Arrays. With nextn and a simple trick, sequences can subsume one-dimensional arrays. The trick is to address the array by a reference to the empty element at its start. Thus if A is an array, nextn(A, i) returns the i'th element of the array. A more elaborate language could offer bracketed subscripts as syntactic sugar for array access.

Formatted text. Operations such as applying and testing typographic styles are conveniently defined with subsequence references because a style naturally applies to a subsequence of the text. In the Ness implementation, functions are provided to apply styles, remove them, interrogate the style of text, and traverse the text in sections delimited by style change boundaries.

Embedded Objects and Multi-media. The contents of sequences need not be restricted to characters. Because Ness is implemented under ATK it permits elements which are raster images, spreadsheets, and numerous other objects. As ATK is extended to provide objects for voice recordings, video clips, and other multi-media components, these too will be potential elements of Ness sequences.

Mutability. Much literature has been devoted to applicative versus imperative programming. The subsequence data type has been presented in a purely applicative form above, but a sequence modification operator can easily be defined (and not quite so easily implemented). Replace(s, r) modifies the base sequence of s so the portion that was referred to by s contains a copy of r. Insertions and deletions are special cases of replacement. In some applications--for instance, text editors--where the base may have numerous subseqs referring to its parts, such modification can be a useful tool because the other subseqs remain attached to the base whereas if a new base were constructed it would have no subseqs on it. Replace is also useful when it can be employed to avoid creating new strings; the overhead of copying strings is not too bad, but the overhead of allocating memory and paging-in non-adjacent strings can be large.

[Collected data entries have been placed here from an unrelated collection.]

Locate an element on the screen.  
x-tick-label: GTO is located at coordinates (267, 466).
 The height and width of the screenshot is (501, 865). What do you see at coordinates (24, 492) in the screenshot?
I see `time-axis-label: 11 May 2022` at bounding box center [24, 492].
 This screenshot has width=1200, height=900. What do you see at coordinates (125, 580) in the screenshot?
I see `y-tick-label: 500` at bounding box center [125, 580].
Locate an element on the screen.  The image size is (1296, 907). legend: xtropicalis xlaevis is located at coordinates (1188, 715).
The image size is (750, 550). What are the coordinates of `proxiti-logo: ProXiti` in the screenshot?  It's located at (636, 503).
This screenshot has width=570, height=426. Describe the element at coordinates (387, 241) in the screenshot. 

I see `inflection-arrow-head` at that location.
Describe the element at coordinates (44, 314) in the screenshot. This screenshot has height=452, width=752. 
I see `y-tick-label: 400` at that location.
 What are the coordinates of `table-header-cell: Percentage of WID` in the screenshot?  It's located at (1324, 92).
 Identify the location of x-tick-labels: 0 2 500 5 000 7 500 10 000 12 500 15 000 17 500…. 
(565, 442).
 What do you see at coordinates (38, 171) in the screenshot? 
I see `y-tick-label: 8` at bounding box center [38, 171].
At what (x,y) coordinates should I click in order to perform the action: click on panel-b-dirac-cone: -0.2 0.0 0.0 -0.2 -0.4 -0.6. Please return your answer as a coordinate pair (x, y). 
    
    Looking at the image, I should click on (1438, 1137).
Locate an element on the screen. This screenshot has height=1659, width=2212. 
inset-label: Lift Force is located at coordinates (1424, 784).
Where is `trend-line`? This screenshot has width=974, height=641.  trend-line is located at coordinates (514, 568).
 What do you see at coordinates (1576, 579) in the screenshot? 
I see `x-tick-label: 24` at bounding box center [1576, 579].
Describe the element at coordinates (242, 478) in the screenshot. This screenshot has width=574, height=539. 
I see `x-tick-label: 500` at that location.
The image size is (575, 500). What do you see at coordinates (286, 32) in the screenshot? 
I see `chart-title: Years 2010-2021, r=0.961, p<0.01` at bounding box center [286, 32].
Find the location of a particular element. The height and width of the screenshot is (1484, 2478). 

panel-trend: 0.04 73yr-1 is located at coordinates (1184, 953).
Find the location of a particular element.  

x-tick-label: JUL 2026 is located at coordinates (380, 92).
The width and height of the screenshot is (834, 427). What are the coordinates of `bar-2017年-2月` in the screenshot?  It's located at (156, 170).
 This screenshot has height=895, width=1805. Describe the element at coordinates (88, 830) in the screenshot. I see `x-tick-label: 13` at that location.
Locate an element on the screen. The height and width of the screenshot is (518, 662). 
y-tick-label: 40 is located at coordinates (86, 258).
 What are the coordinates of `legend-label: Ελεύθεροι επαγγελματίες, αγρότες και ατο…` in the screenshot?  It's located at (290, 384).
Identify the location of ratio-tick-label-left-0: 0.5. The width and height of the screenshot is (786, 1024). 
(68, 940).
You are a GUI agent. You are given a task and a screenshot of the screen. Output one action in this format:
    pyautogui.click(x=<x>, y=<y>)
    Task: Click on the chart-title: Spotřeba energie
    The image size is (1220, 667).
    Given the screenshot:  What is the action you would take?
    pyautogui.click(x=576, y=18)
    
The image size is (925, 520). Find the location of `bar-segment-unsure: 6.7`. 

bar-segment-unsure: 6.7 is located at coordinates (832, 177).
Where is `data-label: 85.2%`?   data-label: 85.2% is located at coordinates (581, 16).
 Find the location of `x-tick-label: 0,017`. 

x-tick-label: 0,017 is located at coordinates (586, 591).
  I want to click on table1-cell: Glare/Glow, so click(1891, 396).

General sequences. Subsequence references can subsume Lisp lists if subseq values can be objects embedded in sequences. The car() function would be re-interpreted to extract an embedded subseq as itself.

Unbounded sequences. Potentially infinite sequences can be defined with a function to generate successive elements. The subsequence data type is entirely adequate to deal with such sequences because only the next operator need access further along in the sequence--it would call the generator if necessary. The base operator would return a general sequence including a reference to the generator function.

Many syntactic, semantic, and implementation questions concerning subsequence references are as yet unanswered. However, by yielding a first-class type for subsequences, the subsequence reference data type holds promise of reducing program complexity and thus making it possible for more people to exploit computers.

Acknowledgments. Bruce Sherwood was a bountiful source of enthusiasm and encouragement; I am indebted to him, Judy Sherwood, David Andersen and others at the Center for Design of Educational Computing, Carnegie-Mellon University, who implemented and utilized subsequence references as part of cT. This work began with the support of the Science and Engineering Research Council (Britain, grant number GR/D89028) and the Department of Computer Science at the University of Glasgow, under the stimulating direction of Malcolm Atkinson. Support for the Ness implementation in ATK was provided by the IBM Corporation and the Information Technology Center, Carnegie Mellon University under then director Alfred Z. Spector. Referee C patiently made numerous helpful comments.